— Entries shown —
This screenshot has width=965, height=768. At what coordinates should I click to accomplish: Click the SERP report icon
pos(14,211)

==

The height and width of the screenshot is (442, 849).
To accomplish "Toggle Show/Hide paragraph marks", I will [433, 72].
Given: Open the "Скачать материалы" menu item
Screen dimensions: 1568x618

— Exercise instructions —
Put the lines of the listing into a JSON list of strings, one string per line and with blank lines omitted. Begin at the line containing "This screenshot has" and stop after the line containing "pos(14,211)".

— Solution to this task —
[
  "This screenshot has width=965, height=768. At what coordinates should I click to accomplish: Click the SERP report icon",
  "pos(14,211)"
]